_Exercise_
According to the article on hazing, what percentage of college freshmen had already been hazed in high school?

_Text shown_
= = = = =

Published: April 19, 2009

Concerned about hazing at your child’s college?

You might want to look a little deeper, and maybe closer to home — at your son’s or daughter’s high school.

A major study of college hazing has turned up a disturbing result: 47 percent of college freshmen have already been hazed in high school.

Also disturbing is the fact that, despite greater attention to the problem, little progress apparently is being made. A similar survey in 2000 revealed that 48 percent of high-schoolers belonging to groups had been hazed.

Hazing has been defined as harassment, humiliation or abuse as part of a group initiation. Hazing ranges from silly stunts to dangerous demands. Students have died from alcohol poisoning after binges that were part of, say, fraternity initiations.

Hazing is officially banned at recognized fraternities and sororities, but the practice still goes on — either secretly at recognized Greek houses or at unofficial, unrecognized houses that call themselves fraternities.

And, more and more, incidents of high school hazing are emerging. In 2003, the problem hit the news in a big way with reports of high school girls injuring younger ones — and we’re talking stitches and broken bones — and pouring paint and excrement on them while spectators cheered.

= = = = =

_Material_

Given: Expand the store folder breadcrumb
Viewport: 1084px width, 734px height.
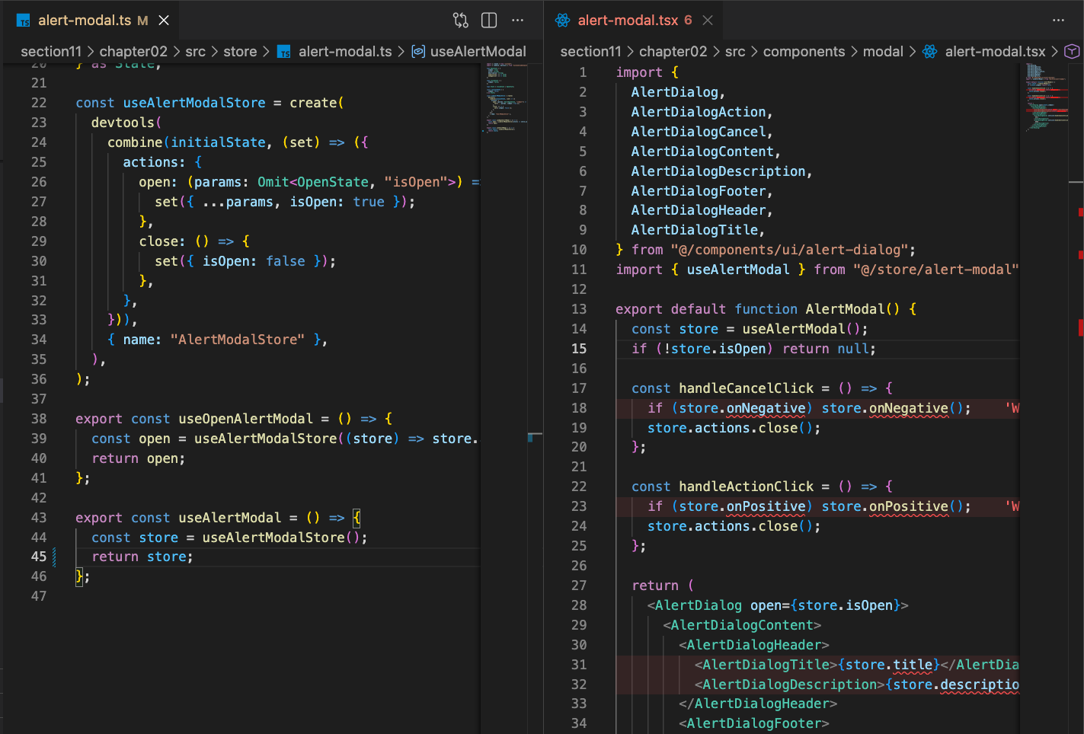Looking at the screenshot, I should click(x=240, y=51).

= = = = =

_Solution to this exercise_
47 percent